Vor der Dosis, 0,5, 1, 2, 3, 4, 6, 8, 9, 24, 48, 72, 96 und 120 Stunden nach der Dosis an Tag –7
Bereich unter dem Plasmakonzentrations-Zeit-Profil vom Zeitpunkt Null bis zum Zeitpunkt Tau (AUCtau) von PF-06463922 (Phase 2)
Zeitfenster: Prädosierung, 0,5, 1, 2, 3, 4, 6, 8, 9 und 24 Stunden nach der Dosierung an Tag -7 und Prädosierung, 0,5, 1, 2, 3, 4, 6, 8, 9 und 24 Stunden nach der Einnahme an Tag 15 von Zyklus 1
Tau bezieht sich auf das Dosierungsintervall und entspricht 24 Stunden für die QD-Dosierung, die in Phase 2 angenommen wurde. AUCtau wurde unter Verwendung der linearen/logarithmischen Trapezmethode bestimmt.

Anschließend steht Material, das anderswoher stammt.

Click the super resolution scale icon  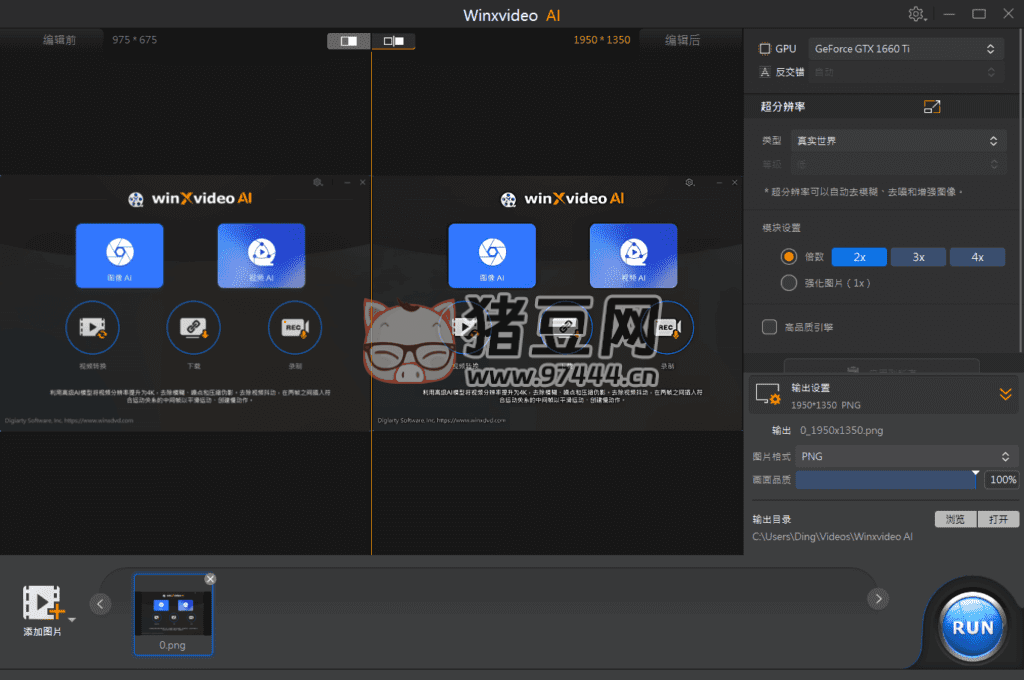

Prädosierung, 0,5, 1, 2, 3, 4, 6, 8, 9 und 24 Stunden nach der Dosierung an Tag -7 und Prädosierung, 0,5, 1, 2, 3, 4, 6, 8, 9 und 24 Stunden nach der Einnahme an Tag 15 von Zyklus 1
Scheinbare orale Clearance (CL/F) von PF-06463922 (Phase 2)
Zeitfenster: Vor der Dosis, 0,5, 1, 2, 3, 4, 6, 8, 9, 24, 48, 72, 96 und 120 Stunden nach der Dosis an Tag -7 und vor der Dosis, 0,5, 1, 2, 3, 4, 6, 8, 9 und 24 Stunden nach der Einnahme an Tag 15 von Zyklus 1
Die Clearance eines Medikaments ist ein Maß für die Geschwindigkeit, mit der ein Medikament durch normale biologische Prozesse metabolisiert oder eliminiert wird. CL/F wurde als Dosis/AUCinf berechnet, wobei AUCinf die Fläche unter dem Plasmakonzentrations-Zeit-Profil vom Zeitpunkt 0, extrapoliert bis unendlich, war.

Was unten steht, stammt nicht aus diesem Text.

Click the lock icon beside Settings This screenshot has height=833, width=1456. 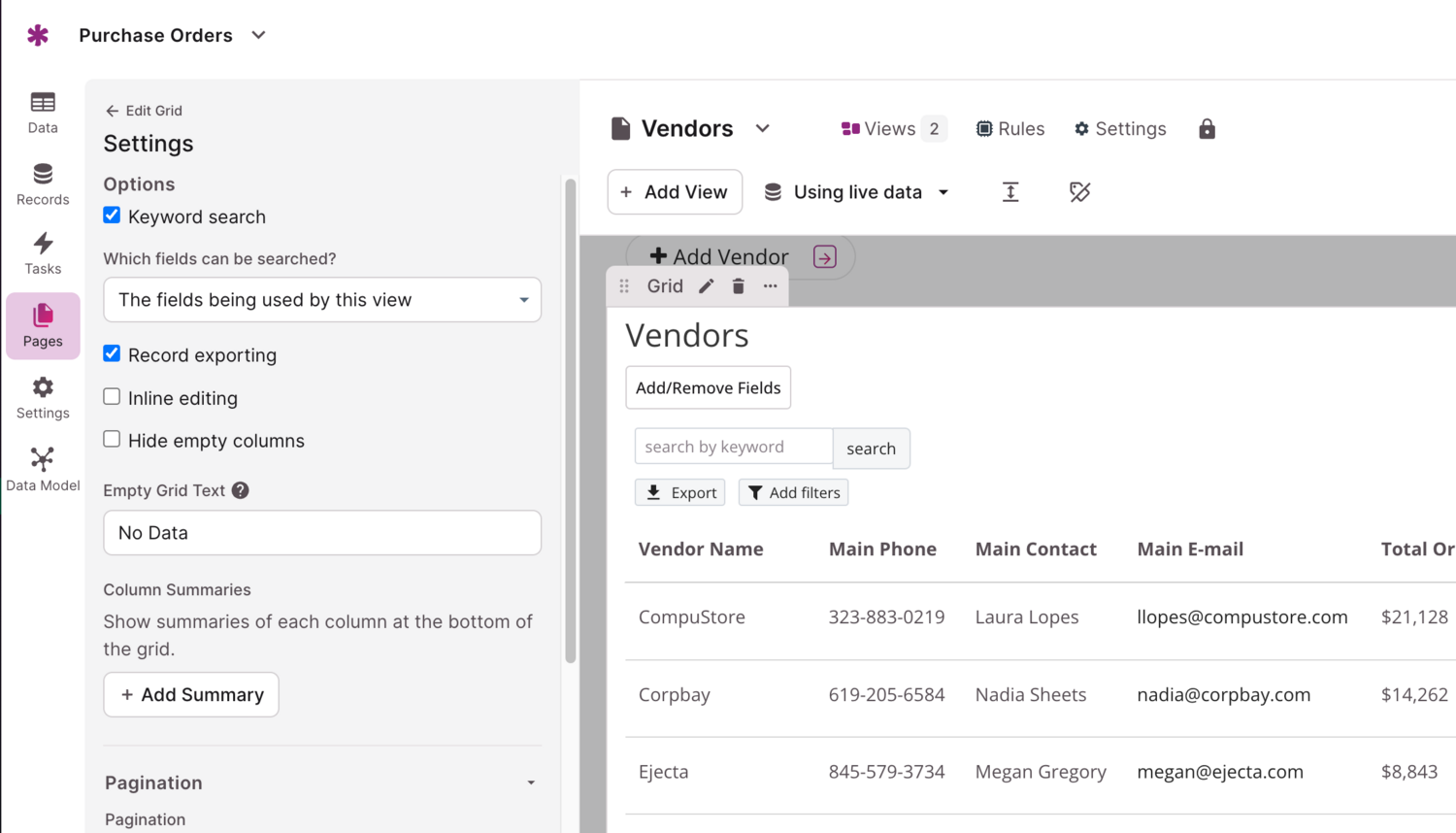tap(1207, 129)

Vor der Dosis, 0,5, 1, 2, 3, 4, 6, 8, 9, 24, 48, 72, 96 und 120 Stunden nach der Dosis an Tag -7 und vor der Dosis, 0,5, 1, 2, 3, 4, 6, 8, 9 und 24 Stunden nach der Einnahme an Tag 15 von Zyklus 1
Scheinbares Verteilungsvolumen (Vz/F) von PF-06463922 (Phase 2)
Zeitfenster: Vor der Dosis, 0,5, 1, 2, 3, 4, 6, 8, 9, 24, 48, 72, 96 und 120 Stunden nach der Dosis an Tag –7
Vz/F wurde als das theoretische Volumen definiert, in dem die Gesamtmenge des Arzneimittels gleichmäßig verteilt werden müsste, um die gewünschte Plasmakonzentration eines Arzneimittels zu erreichen, und als Dosis/(AUCinf*kel) berechnet, wobei AUCinf die Fläche unter der ist Plasmakonzentrations-Zeit-Profil vom Zeitpunkt 0 bis unendlich extrapoliert, kel war die Geschwindigkeitskonstante für die Endphase.
Vor der Dosis, 0,5, 1, 2, 3, 4, 6, 8, 9, 24, 48, 72, 96 und 120 Stunden nach der Dosis an Tag –7
Terminale Halbwertszeit von PF-06463922 (Phase 2)
Zeitfenster: Vor der Dosis, 0,5, 1, 2, 3, 4, 6, 8, 9, 24, 48, 72, 96 und 120 Stunden nach der Dosis an Tag –7
Die terminale Plasmahalbwertszeit wurde als die Zeit definiert, die für die Abnahme der Plasmakonzentration um die Hälfte gemessen wurde, und als loge(2)/kel berechnet, wobei kel die Geschwindigkeitskonstante für die terminale Phase war.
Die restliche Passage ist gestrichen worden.